G'day Mark - Brief notes...
1) DG part numbers are 005-xxxxxx-yy; 107-xxxxxx-yy numbers are circuit board artwork numbers. Unfortunately, there is no standard cross-reference between the two. Briefly, the part number is the primary reference to be used because a single 107-xxxxxx-yy circuit board may actually contain multiple 005-xxxxxx-yy parts.
The 005-xxxxxx-yy part number usually exists on a label attached to the 15"x15" board stiffener (the side opposite the finger edge connectors). Later DG boards also had an "A" number in addition to the product number ("T"), so if both exist the "T 005-xxxxxx-yy" number determines the exact board function(s).
2) Slot 5 looks like it was also wired for a serial port board (4010 or 4075) at one time since backplane pins A85 and B69 are wired to someplace in the backplane's paddleboard area. But at this point the Interrupt priority and Data Channel priority daisy chains have been jumpered over the slot position to bypass the empty slot. (pins A93/A94, A95/A96)
3) One integral backplane edge connector may have a black "bus terminator" plug to reduce noise on the bus. All DG terminators had a 005- number on 'em for identification.

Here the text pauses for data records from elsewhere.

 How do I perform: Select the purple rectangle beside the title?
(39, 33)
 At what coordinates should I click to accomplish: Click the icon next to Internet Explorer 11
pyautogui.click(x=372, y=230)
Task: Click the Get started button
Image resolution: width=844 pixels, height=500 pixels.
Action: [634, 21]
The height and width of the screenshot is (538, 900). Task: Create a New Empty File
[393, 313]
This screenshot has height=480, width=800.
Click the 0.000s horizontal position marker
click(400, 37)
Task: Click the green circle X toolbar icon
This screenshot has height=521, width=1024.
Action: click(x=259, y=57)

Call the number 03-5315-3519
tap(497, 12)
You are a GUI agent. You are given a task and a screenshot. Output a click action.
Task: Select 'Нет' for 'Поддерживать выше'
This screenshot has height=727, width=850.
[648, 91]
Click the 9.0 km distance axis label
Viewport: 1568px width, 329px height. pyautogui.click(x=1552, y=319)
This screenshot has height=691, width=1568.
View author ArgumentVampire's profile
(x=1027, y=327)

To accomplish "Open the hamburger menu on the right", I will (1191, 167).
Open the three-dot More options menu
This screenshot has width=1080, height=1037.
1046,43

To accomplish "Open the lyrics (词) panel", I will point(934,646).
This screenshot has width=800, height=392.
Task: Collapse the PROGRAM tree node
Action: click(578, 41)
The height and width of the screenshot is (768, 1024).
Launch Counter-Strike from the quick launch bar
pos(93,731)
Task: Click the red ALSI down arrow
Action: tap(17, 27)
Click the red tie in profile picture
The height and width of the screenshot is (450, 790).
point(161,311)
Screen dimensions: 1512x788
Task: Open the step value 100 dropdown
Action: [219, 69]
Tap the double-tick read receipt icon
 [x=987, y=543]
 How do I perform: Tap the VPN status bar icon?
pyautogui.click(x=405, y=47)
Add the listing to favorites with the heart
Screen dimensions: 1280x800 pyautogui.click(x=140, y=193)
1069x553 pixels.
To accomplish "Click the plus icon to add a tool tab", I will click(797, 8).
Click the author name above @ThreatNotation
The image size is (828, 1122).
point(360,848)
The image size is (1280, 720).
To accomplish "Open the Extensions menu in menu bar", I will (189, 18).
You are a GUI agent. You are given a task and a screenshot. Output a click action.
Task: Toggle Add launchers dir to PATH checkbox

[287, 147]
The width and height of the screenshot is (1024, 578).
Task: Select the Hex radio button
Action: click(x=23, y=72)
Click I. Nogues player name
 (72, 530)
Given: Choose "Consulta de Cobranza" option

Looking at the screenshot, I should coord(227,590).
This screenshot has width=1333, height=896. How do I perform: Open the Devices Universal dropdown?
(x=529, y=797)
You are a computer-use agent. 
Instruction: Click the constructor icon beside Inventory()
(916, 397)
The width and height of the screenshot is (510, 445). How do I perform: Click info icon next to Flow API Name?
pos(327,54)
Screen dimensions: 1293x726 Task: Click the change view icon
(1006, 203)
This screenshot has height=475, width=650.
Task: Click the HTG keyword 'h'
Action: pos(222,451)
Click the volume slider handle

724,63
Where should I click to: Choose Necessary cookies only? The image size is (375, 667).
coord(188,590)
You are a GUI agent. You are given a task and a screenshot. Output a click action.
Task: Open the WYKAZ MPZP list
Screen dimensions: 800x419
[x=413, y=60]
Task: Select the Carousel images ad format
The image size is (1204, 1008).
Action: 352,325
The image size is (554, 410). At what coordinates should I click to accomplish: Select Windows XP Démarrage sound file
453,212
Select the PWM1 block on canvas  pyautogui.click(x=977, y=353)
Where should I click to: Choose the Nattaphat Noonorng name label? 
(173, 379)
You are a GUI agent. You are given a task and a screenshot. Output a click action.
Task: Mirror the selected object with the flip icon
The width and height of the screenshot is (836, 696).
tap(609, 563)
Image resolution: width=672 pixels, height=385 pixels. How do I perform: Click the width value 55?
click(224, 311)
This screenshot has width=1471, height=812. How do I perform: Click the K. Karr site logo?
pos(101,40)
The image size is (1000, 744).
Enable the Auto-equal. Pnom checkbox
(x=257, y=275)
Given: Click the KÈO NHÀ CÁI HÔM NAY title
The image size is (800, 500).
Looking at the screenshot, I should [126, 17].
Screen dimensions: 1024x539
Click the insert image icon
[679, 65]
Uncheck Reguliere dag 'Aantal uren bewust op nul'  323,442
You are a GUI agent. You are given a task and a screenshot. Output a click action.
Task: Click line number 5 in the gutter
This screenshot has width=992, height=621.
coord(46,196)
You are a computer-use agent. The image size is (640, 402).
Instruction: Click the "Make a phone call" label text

4) 4075 TTY baudrate pretty easy to check; usually 4800 or 9600 baud, 7 data, even parity, 1 stop bit.
5) The 4060 board probably goes in slot 12 - wire-wrap wires go from slot 12 backplane pins to standard DG 4083 MUX connector distribution panel (the 16 row by 9 (+ 3) inline pins for each of the 4 serial ports plus 12 unused ports).
6) 4046 disc controller board in slot 11 - wire-wrap wires seem to go from slot 11 to edge connector.